*** SOURCE TEXT
As a result of this challenge from the Obama Administration ,Strickland committed to the goal to enroll the 77,000 uninsured Ohio children that were eligible for SCHIP according to the 2008 Family Health Survey. [Columbus Dispatch, 3/12/2010] Since that survey was completed, the economic downturn has resulted in more Ohioans being eligible for Medicaid. On December 27, 2010, the CMS announced that Ohio’s overall Medicaid enrollment of children increased by 92,503, or 9 percent above the 2010 baseline. Ohio will receive a bonus of $12,376,346.
* estimates are based on state health care and insurance reforms and were calculated prior to passage of the federal Affordable Care Act.
******
*** SUPPLIED INFORMATION
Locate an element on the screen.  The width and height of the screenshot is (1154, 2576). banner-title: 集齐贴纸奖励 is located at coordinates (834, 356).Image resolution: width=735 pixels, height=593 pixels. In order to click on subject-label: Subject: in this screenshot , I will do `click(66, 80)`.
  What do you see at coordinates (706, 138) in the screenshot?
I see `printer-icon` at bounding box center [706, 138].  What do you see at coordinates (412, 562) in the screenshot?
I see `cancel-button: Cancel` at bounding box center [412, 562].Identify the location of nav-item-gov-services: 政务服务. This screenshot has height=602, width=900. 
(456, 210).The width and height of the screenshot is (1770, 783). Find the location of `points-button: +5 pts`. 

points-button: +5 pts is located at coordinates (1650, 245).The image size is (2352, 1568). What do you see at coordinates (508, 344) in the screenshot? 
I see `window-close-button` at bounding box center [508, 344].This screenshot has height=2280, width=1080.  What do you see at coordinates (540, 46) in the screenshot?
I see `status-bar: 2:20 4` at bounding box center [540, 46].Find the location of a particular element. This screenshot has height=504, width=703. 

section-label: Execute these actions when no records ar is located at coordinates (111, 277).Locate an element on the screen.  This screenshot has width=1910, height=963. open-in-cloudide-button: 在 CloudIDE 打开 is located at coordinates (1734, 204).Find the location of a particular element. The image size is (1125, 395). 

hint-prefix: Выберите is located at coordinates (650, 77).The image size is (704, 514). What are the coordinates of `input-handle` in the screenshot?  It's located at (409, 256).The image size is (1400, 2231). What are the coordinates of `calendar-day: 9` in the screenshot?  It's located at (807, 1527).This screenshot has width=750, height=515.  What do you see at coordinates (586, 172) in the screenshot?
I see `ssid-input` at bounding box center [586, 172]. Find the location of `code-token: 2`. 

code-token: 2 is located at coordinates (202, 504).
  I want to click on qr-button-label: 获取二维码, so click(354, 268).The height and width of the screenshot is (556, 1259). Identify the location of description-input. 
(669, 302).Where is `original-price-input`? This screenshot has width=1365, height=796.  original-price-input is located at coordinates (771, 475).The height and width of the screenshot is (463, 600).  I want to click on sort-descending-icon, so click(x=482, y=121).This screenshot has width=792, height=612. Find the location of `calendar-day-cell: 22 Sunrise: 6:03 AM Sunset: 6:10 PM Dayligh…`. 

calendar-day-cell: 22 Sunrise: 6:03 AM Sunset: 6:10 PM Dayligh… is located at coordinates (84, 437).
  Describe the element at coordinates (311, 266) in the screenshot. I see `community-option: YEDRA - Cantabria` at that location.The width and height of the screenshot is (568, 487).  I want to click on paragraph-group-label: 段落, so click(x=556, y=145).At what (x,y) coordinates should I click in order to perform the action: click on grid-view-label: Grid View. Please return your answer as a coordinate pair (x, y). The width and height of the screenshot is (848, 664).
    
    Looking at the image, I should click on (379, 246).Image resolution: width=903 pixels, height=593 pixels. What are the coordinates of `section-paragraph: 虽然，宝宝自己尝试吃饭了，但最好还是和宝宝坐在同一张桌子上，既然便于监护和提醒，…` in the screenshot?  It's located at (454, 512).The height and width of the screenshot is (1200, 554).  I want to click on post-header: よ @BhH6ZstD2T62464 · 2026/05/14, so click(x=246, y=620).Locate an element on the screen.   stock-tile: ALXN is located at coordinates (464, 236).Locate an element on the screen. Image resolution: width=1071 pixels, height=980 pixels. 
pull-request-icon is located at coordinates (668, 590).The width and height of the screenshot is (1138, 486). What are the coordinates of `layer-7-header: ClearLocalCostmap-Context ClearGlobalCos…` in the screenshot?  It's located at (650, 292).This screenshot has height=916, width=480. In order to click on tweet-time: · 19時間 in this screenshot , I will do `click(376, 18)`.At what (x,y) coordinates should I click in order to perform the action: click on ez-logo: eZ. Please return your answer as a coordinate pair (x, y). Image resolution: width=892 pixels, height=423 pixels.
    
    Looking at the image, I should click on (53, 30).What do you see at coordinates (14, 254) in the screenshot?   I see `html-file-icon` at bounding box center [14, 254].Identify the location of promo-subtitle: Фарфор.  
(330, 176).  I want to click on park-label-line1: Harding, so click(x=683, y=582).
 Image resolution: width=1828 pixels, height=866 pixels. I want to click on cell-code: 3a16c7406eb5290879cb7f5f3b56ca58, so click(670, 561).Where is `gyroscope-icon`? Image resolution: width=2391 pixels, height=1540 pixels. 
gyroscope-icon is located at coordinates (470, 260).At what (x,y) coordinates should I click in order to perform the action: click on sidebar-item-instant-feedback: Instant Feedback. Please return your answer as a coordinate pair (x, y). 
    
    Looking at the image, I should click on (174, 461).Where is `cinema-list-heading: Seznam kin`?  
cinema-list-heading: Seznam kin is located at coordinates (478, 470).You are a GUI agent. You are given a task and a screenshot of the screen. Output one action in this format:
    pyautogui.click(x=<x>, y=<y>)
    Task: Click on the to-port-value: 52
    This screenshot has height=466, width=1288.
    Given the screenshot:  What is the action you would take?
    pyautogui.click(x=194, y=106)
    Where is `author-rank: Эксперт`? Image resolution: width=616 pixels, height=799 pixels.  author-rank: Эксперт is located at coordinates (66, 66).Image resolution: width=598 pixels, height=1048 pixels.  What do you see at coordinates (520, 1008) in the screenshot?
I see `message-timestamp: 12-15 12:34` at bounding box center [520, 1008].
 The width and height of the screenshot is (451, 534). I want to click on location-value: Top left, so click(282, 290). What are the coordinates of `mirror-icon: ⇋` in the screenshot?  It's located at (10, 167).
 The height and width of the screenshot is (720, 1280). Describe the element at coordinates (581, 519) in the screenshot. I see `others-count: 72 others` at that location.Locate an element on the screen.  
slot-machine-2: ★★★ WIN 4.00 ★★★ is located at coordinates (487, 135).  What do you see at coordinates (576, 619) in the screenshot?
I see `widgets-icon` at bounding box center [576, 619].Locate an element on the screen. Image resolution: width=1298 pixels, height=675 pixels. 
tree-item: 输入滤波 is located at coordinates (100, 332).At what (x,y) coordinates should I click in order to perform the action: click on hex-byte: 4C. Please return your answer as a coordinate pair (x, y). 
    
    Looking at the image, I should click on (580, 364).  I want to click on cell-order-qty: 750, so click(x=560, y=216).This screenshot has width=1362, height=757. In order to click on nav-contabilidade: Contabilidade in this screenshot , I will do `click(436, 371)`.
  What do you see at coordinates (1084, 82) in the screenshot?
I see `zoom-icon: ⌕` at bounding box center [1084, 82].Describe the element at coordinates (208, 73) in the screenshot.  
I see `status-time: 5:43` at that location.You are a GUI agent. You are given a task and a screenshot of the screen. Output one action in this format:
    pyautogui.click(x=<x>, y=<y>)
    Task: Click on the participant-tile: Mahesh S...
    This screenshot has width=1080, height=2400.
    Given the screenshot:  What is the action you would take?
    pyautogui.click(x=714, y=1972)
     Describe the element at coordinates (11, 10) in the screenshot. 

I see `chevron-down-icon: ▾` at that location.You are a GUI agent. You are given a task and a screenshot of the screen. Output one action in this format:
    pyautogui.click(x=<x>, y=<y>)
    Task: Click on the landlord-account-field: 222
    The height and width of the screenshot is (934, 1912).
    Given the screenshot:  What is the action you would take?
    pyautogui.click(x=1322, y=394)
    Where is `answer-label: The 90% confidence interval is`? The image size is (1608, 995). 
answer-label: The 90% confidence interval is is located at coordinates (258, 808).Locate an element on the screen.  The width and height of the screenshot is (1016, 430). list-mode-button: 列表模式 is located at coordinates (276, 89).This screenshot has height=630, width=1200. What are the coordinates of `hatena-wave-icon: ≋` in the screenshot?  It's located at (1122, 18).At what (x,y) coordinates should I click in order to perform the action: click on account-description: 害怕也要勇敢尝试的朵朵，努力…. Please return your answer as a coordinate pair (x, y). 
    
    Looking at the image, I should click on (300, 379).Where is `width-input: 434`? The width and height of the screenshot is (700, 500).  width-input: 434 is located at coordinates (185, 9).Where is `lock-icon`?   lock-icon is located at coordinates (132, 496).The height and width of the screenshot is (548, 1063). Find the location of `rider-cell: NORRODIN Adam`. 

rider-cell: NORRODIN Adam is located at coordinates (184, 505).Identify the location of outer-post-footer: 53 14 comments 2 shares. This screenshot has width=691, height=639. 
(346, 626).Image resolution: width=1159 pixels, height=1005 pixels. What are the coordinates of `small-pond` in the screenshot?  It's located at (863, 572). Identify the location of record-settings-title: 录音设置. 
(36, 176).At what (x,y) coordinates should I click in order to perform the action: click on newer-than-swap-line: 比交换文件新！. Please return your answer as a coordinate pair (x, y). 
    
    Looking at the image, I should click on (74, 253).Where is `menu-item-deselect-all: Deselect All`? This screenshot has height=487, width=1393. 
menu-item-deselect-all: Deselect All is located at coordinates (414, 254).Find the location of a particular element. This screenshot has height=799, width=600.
******
Answer these questions from the text on Ohio's Medicaid enrollment of children:
1. How many uninsured Ohio children eligible for SCHIP did Strickland commit to enroll?
2. By how many children did Ohio's overall Medicaid enrollment of children increase, according to the CMS announcement of December 27, 2010?
3. Before the passage of what law were the estimates calculated?

1. 77,000
2. 92,503
3. The federal Affordable Care Act